Department of ICU, Taizhou People's Hospital, Taizhou, 225300, Jiangsu, China.
Genes Genomics. 2019 Jun;41(6):713-721. doi: 10.1007/s13258-019-00802-0. Epub 2019 Mar 8.
Neuropathic pain (NP) is one of the main challenges towards NP syndrome treatment. miR-340-5p exhibit different expression levels in NP models. Its effects on NP remained unclear. The objective of this study was to explore the potential regulation mechanisms of miR-340-5p in NP.
Rat model of chronic constriction injury (CCI) was established to induce NP in vivo. NP levels were assessed using mechanical withdrawal threshold (MWT). The inflammation response in CCI rats were determined by HE staining and ELISA assay. The target genes of miR-340-5p were verified by luciferase report assays.
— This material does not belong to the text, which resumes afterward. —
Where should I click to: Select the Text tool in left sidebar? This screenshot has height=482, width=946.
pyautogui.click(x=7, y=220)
In CCI rats, level of miR-340-5p was down-regulated both in spinal cord tissues and isolated microglial cells. Paw withdrawal threshold (PWT) and paw withdrawal latency (PWL) were decreased in CCI rats, which were restored upon miR-340-5p overexpression. miR-340-5p overexpression also decreased inflammation as well as expression levels of COX-2, IL-1β, TNF-α and IL-6 in CCI rats. Luciferase report assays revealed Rap1A was a target gene of miR-340-5p in the experimental model. Elevated miR-340-5p decreased Rap1A expression level in vitro and in vivo. Overexpression of Rap1A protein restored expression levels of COX-2, IL-1β, TNF-α and IL-6, reduced the PWT and PWL and increased inflammation response in CCI rats.
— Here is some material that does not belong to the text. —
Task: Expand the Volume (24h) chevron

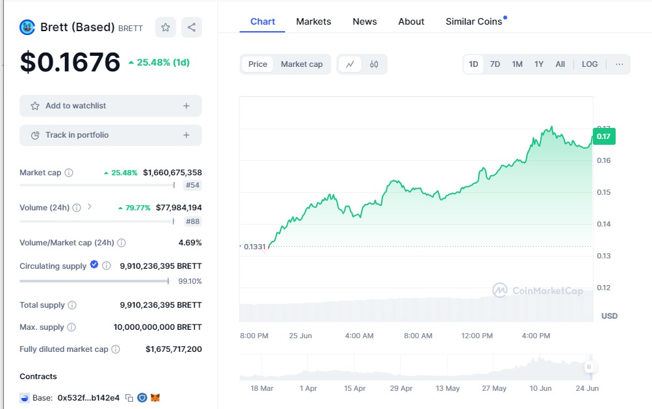Action: (x=90, y=207)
miR-340-5p alleviated CCI-induced NP by targeting Rap1A. miR-340-5p and Rap1A may be the potential treatment targets for NP therapeutics.
神经性疼痛(NP)是 NP 综合征治疗的主要挑战之一。miR-340-5p 在 NP 模型中表现出不同的表达水平。其对 NP 的影响尚不清楚。本研究旨在探讨 miR-340-5p 在 NP 中的潜在调节机制。
建立大鼠慢性缩窄性损伤(CCI)模型,在体内诱导 NP。采用机械撤足阈值(MWT)评估 NP 水平。通过 HE 染色和 ELISA 测定 CCI 大鼠的炎症反应。通过荧光素酶报告试验验证 miR-340-5p 的靶基因。
在 CCI 大鼠中,脊髓组织和分离的小胶质细胞中 miR-340-5p 的水平均下调。CCI 大鼠的足撤回阈值(PWT)和足撤回潜伏期(PWL)降低,miR-340-5p 过表达后恢复。miR-340-5p 过表达还降低了 CCI 大鼠的炎症以及 COX-2、IL-1β、TNF-α 和 IL-6 的表达水平。荧光素酶报告试验显示,Rap1A 是实验模型中 miR-340-5p 的靶基因。升高的 miR-340-5p 降低了体外和体内 Rap1A 的表达水平。Rap1A 蛋白的过表达恢复了 COX-2、IL-1β、TNF-α 和 IL-6 的表达水平,降低了 PWT 和 PWL,并增加了 CCI 大鼠的炎症反应。
miR-340-5p 通过靶向 Rap1A 缓解 CCI 诱导的 NP。miR-340-5p 和 Rap1A 可能是 NP 治疗的潜在治疗靶点。